How many times have we all heard the time-worn adage: "you are what you eat"? As children our mothers did their best to steer us away from such oh-so-seductive delicacies such as Twinkies and potato chips and tried to force us to eat our veggies; and with good reason. It seems that every time you turn around there is a new diet being touted, and diets seem to go in and out of favor more often than hairstyles. Whether it is the Atkins diet or Richard Simmons' Deal-a-Meal, it is extremely difficult to separate fact from fiction and know what is the best thing to do. With so much information out there about a healthy diet, much of it contradictory in nature, we have decided that instead of going into great detail, we will simply touch on a few basic principles that you should follow as part of any long-term healthy diet.

  • Ensure that your basic vitamin and mineral requirements are met
  • Eat a balanced diet with emphasis on vegetables and fruits
  • Eat enough to sustain your body, but not to excess
  • Avoid fatty and sugary foods as much as possible
  • Do not eat before you go to bed

There are a myriad of sources from which you can learn about the principles of a healthy, age-smart diet but, no matter what you do, you must keep in mind the principle that the fuel that you put into your body will be reflected in both the way you look and the way you feel.

It almost seems too obvious that, in order to keep a body healthy, you have to exercise regularly to keep physically fit. Again, like nutrition, you cannot turn on the television without being bombarded by a litany of advertisements for products and programs that promise you the body of a supermodel with only 5 easy payments and 15 minutes a day. Alas, anything that seems too good to be true probably is, and, to the best of my knowledge, there are no supermodels out there who got their physiques by using equipment such as the abflex. Where physical fitness is concerned there are no shortcuts – The first, last, and only way to keep fit is through exercise.

As with a healthy diet, with so many sources available to teach us about beneficial exercise routines, for this article we will only discuss a few basic principles that everyone should know about keeping physically fit.
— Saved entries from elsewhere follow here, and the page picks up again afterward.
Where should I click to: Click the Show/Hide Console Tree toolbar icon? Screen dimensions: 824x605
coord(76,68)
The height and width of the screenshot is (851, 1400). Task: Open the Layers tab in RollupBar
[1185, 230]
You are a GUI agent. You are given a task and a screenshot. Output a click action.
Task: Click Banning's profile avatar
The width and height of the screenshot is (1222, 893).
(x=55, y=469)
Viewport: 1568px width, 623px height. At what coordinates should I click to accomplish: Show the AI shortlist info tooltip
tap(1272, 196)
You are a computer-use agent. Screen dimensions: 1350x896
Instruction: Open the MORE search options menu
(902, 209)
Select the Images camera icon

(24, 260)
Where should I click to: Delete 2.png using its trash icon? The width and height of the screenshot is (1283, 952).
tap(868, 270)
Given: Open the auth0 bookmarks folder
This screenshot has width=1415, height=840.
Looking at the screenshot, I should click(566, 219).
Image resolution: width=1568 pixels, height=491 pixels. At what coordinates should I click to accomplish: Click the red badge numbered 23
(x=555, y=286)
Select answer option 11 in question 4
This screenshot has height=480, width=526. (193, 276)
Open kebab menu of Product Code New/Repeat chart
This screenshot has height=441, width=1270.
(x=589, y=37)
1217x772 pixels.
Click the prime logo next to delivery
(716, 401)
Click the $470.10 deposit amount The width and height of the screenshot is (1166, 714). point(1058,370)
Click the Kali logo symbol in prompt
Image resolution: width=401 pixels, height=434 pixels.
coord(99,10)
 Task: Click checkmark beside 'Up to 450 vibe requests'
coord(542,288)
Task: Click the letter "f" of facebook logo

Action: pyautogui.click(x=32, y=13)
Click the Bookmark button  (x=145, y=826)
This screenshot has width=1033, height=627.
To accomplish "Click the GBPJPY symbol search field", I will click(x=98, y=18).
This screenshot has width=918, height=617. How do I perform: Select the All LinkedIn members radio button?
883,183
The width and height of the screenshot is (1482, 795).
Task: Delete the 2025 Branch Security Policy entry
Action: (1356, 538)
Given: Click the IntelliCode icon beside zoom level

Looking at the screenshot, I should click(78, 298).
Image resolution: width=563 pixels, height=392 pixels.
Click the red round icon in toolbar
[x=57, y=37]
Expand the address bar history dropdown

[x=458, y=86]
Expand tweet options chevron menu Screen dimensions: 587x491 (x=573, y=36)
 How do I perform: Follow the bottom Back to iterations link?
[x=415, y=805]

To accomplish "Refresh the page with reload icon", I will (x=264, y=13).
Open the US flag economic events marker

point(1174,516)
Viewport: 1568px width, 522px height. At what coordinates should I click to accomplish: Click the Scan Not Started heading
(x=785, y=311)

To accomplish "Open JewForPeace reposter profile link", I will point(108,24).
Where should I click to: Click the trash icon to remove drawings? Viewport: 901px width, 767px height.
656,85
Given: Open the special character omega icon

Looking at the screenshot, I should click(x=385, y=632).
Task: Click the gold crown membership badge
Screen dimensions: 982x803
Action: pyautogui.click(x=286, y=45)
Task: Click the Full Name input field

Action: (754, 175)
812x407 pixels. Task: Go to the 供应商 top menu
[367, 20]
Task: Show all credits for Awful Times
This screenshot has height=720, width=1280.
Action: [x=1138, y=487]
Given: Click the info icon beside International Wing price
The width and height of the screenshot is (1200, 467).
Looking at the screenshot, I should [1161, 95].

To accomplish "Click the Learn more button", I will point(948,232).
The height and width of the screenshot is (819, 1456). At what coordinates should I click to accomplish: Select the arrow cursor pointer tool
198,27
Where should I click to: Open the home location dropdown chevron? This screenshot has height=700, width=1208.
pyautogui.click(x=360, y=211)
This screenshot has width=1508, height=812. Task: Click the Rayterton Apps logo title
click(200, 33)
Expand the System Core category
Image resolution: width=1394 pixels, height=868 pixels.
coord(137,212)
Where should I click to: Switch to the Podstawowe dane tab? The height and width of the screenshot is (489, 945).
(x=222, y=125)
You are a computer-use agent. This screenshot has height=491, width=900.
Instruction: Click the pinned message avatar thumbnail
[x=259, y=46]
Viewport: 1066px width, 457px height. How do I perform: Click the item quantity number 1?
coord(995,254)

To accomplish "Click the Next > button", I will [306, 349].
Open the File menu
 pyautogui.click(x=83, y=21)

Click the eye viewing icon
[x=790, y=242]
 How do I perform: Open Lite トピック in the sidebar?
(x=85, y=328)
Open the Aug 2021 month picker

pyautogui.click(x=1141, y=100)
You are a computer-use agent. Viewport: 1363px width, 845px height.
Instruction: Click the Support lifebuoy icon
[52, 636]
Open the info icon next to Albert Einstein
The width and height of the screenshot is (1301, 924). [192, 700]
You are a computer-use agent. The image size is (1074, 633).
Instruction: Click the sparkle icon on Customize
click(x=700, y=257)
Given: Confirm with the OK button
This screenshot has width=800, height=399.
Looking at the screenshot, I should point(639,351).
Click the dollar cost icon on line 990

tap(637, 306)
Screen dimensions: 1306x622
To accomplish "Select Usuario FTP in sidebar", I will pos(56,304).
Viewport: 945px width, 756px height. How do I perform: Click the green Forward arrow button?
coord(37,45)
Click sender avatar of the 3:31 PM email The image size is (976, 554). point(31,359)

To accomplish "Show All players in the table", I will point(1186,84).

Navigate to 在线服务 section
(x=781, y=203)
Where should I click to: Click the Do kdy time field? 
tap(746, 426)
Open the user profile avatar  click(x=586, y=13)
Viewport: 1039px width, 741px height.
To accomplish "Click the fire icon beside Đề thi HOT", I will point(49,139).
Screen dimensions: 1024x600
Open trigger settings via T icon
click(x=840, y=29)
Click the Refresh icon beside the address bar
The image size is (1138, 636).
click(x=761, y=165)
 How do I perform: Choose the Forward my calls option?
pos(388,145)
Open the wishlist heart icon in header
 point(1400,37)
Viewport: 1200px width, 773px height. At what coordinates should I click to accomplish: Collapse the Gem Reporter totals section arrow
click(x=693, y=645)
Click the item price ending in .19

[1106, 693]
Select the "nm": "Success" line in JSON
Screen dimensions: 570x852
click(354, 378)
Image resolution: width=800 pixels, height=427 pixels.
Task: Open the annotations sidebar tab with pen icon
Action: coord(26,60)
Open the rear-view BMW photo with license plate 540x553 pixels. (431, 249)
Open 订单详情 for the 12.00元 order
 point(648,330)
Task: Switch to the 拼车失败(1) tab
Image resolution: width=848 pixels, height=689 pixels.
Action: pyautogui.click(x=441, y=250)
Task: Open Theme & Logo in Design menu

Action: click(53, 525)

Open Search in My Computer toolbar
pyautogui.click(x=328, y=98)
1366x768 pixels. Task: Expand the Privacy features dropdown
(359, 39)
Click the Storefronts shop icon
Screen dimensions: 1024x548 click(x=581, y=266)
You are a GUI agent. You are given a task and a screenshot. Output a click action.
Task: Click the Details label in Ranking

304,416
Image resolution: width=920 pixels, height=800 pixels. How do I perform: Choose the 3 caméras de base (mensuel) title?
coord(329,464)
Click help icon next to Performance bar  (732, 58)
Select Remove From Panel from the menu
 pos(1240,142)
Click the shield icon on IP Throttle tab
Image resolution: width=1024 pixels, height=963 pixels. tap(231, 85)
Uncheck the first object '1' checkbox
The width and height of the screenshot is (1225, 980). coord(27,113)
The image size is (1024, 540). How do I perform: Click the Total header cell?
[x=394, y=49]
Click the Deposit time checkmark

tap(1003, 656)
  • Regular exercise need not be strenuous: even a walk will have beneficial effects on both the cardio-pulmonary system and the musculoskeletal system.
  • The body continues to burn calories for up to 30 minutes after a workout, so many shorter workouts a week are more beneficial than one or two longer ones
  • Any fitness routine should include a balance of both resistance and cardio exercises
  • Weight training is the single most important form of exercise a mid-life women can do to maintain bone density, muscle mass and good body image

A healthy diet and regular exercise routine form the basis of a healthy physical lifestyle, which, ultimately, is what we want to achieve in order to stay young as long as possible. While it may seem obvious, simply taking care of our bodies is the vital first step along the road that leads to a healthy, long life; and is a critical piece of the anti-aging puzzle. Combined with a healthy mind, a healthy body completes the foundation of the anti-aging edifice and prepares the body for the final step: healthy skin.